Affordable and social housing debt relief


  • Details of Covid-19 impact relief measures for indebted ‘affordable housing lenders’ are expected to be published ‘before end of July’, according to a budget vote speech delivered on 21 July by Human Settlements, Water and Sanitation Minister Lindiwe Sisulu.
  • The details of ‘rental relief’ for ‘formal’ affordable housing tenants will be published ‘in the next 30 days’.


Estate agencies


  • In her 21 July budget vote speech, Human Settlements, Water and Sanitation Minister Lindiwe Sisulu Estate said:
    • estate agencies will be given a grace period for submitting their audited financial statements to the Estate Agencies Affairs Board, with no penalties imposed ‘until 31 October’, and that
    • ‘fees payable for mandatory training will be waved for the current financial year.’






  • Emergency power procurement documents will be ‘put to the market’ by ‘early August’ at the ‘latest’, according to the mineral resources and energy budget vote speech delivered on 21 July.
  • A discussion paper on nuclear facility decommissioning policy options was released on 20 July for public comment.




  • A draft policy directive gazetted on 21 July for public comment proposes the ‘procedures and processes’ to be followed when resolving disputes between electronic communications network service licensees and landowners affected by their infrastructure.


Unisa review


  • A 24 July media statement spelled out the reasons for a review of Unisa, which was announced on 22 July by Higher Education, Science and Innovation Minister Blade Nzimande in his budget vote speech. They include concerns about:
    • ‘the quality of offerings/programmes’
    • the de-accreditation of some programmes
    • ‘unacceptably high student failure rates’
    • senior management ‘instability’, and
    • a ‘mission drift’ towards ‘more full-time’ programmes.



  • A draft Antarctic and Southern Ocean strategy was gazetted on 24 July for public comment.


Home Affairs


  • Draft amendments to the 2012 South African citizenship regulations were gazetted on 24 July for public comment, focusing on naturalisation certificates.
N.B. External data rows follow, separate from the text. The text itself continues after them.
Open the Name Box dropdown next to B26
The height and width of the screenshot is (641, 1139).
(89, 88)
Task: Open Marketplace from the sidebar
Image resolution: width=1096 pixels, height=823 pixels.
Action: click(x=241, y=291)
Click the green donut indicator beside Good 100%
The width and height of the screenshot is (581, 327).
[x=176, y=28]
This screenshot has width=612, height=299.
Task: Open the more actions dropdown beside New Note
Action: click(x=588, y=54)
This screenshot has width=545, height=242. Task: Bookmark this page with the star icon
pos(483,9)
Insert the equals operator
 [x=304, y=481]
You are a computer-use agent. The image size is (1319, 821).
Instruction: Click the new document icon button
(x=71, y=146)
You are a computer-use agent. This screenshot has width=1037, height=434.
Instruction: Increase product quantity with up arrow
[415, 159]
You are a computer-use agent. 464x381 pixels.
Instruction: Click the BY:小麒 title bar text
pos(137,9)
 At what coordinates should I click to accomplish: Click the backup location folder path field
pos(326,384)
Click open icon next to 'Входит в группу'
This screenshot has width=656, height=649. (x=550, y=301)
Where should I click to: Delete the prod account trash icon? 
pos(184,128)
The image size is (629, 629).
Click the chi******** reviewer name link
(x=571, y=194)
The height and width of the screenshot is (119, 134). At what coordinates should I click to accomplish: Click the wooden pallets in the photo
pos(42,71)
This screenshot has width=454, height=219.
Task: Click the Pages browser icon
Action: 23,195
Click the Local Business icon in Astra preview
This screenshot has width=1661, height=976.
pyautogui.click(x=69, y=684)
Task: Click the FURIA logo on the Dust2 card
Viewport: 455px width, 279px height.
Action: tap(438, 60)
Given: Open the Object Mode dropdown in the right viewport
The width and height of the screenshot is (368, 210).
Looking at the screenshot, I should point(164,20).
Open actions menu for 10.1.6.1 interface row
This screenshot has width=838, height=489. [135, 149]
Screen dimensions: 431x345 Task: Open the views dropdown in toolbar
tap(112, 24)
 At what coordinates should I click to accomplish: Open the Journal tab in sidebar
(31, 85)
Among other things they:
    • propose stricter criteria to be met by an applicant who is the child of an asylum seeker, refugee or foreigner refused permanent residence
    • reduce from 10 to five years the period of ‘ordinary residence’ in SA before applying for a certificate of naturalisation, and
    • require a successful applicant to sign an oath of allegiance before being issued with a certificate.